Please restate word for word each line from the one containing "Task: Expand Outflow chart to fullscreen" to the last line of the records below, and drop the pictures.

(RECORDS PROVIDED)

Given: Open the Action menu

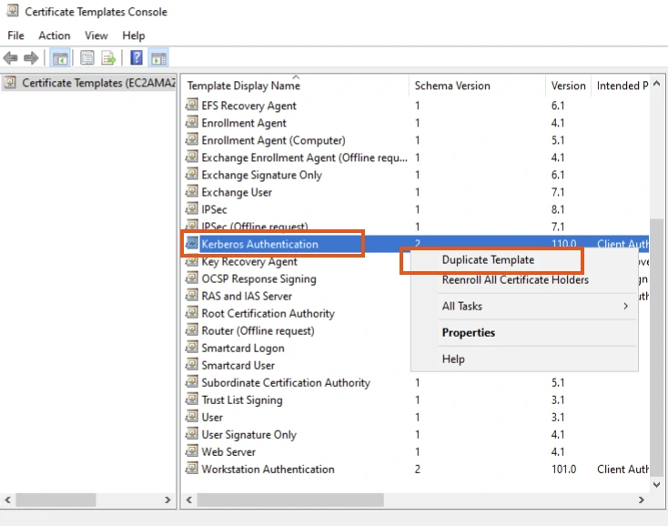Looking at the screenshot, I should tap(54, 35).
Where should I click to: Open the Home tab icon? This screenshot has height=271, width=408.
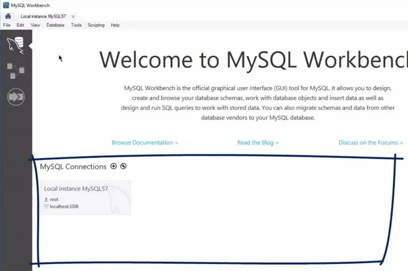click(x=8, y=16)
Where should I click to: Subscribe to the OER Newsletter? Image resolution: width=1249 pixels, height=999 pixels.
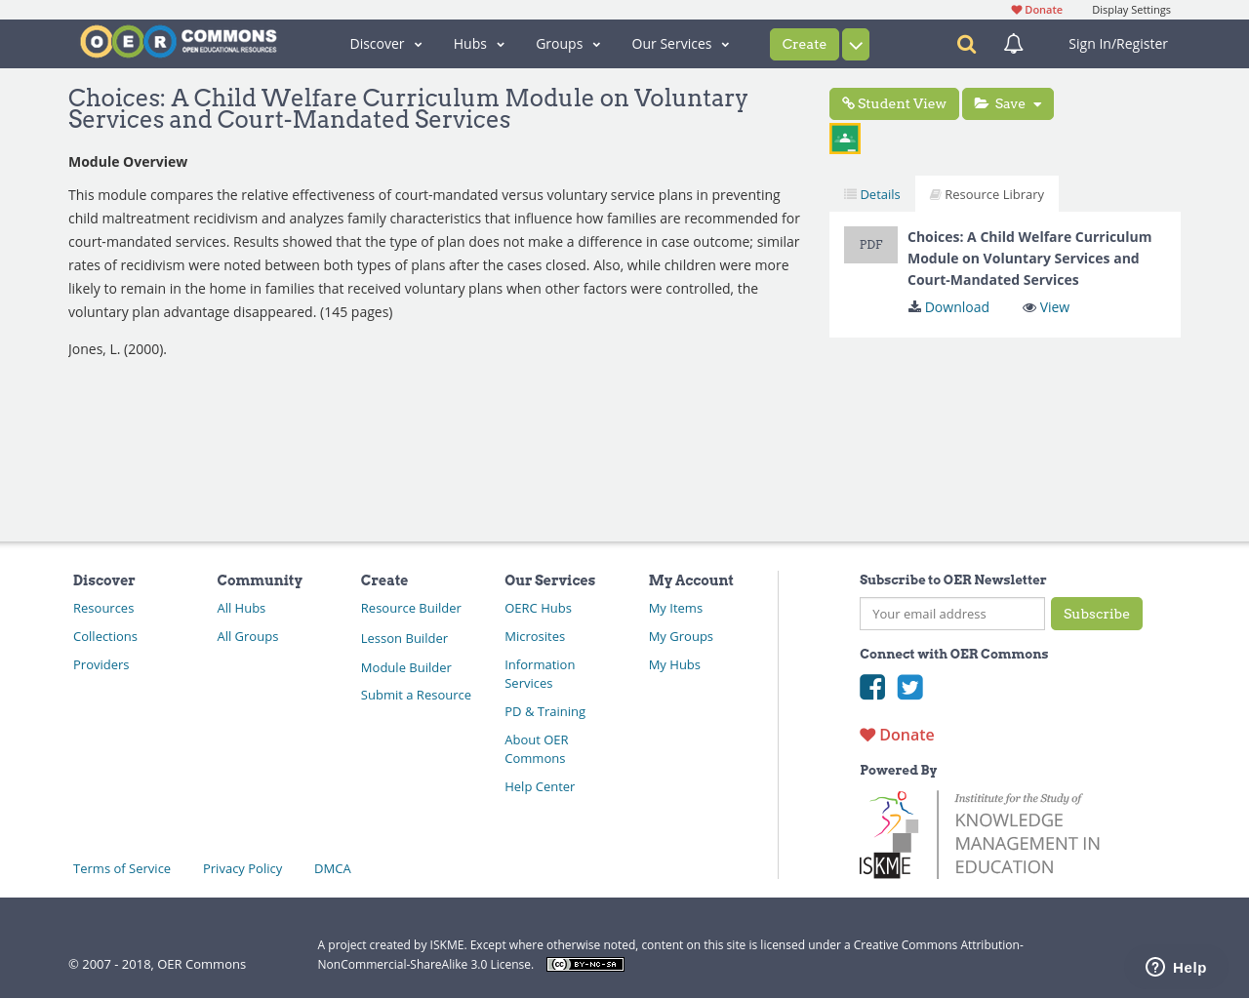[1097, 613]
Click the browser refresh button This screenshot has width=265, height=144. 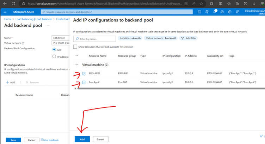pyautogui.click(x=14, y=4)
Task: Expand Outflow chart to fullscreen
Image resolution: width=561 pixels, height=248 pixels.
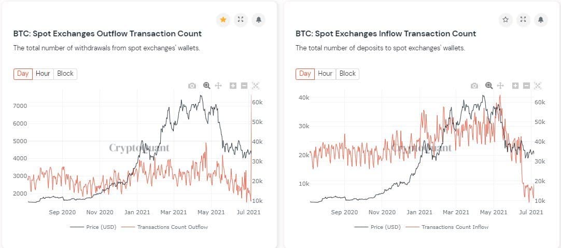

(End RECORDS PROVIDED)

*TASK OUTPUT*
Task: Expand Outflow chart to fullscreen
Image resolution: width=561 pixels, height=248 pixels.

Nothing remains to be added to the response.